A Stoke reconhece os riscos de cumprir o cronograma e obter sucesso no primeiro voo. Mesmo assim, Andy Lapsa disse que há vários veículos Pathfinder em produção e que a empresa pretende colocá-los em órbita independentemente da nova rodada.
A companhia também desenvolve o Nova Block 2, uma versão maior baseada nas tecnologias do Pathfinder. O veículo poderá transportar 15 toneladas métricas para a órbita baixa da Terra, capacidade ligeiramente superior à do Falcon 9. A entrada em operação está planejada para 2029, período em que Elon Musk prevê a aposentadoria do Falcon 9.

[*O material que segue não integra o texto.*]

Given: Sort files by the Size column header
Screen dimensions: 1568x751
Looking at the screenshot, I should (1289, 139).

Empresa europeia também busca espaço no setor
A The Exploration Company, da Europa, anunciou uma rodada Série C de US$ 450 milhões (cerca de R$ 2,3 bilhões). A empresa, que opera na Alemanha, França, Luxemburgo, Espanha e Itália, pretende usar os recursos para criar uma alternativa europeia aos serviços da SpaceX.

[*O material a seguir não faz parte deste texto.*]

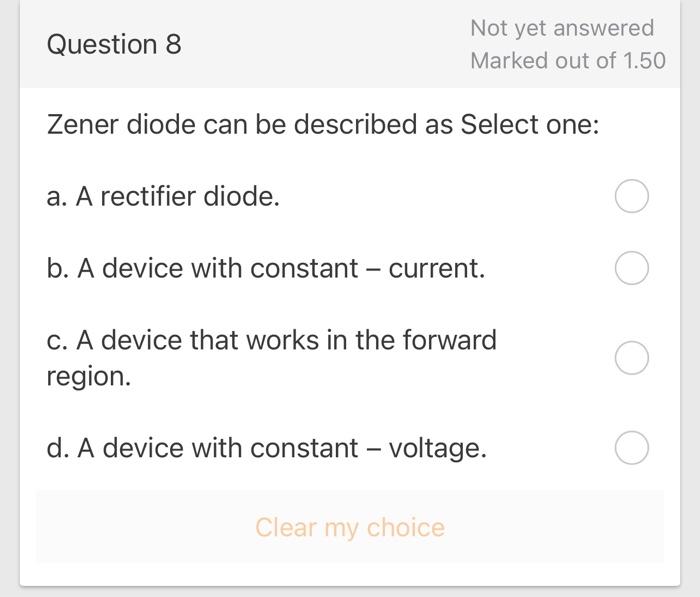Screen dimensions: 700x597
Task: Mark the 'works in the forward region' radio
Action: (x=631, y=358)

A captação foi liderada pela Atomico e pelo Scaleup Europe Fund, administrado pela EQT, com participação da Bessemer Venture Partners. Comandada por Hélène Huby, a empresa afirma ter 10 missões Nyx contratadas, equivalentes a mais de US$ 2 bilhões (cerca de R$ 10,2 bilhões) em contratos e compromissos. Entre os clientes estão a Agência Espacial Europeia e a NASA.
O principal projeto é a Nyx, uma cápsula reutilizável que poderá transportar cargas e, posteriormente, pessoas. A meta é acoplar o veículo à Estação Espacial Internacional e fazê-lo retornar à Terra em segurança até novembro de 2028.
A rodada também financiará inicialmente o programa de motores Storm. A empresa ainda precisará captar mais recursos para construir uma plataforma de lançamento e o foguete. A expansão da infraestrutura espacial recebeu elogios de Emmanuel Macron e Ursula von der Leyen.
A TEC também aposta na reutilização e pretende usar o ciclo de combustão em fluxo total nos motores, tecnologia adotada pela SpaceX e pela Stoke. A empresa indicou que novos anúncios sobre o projeto poderão ocorrer durante o International Space Summit, em Paris, na França.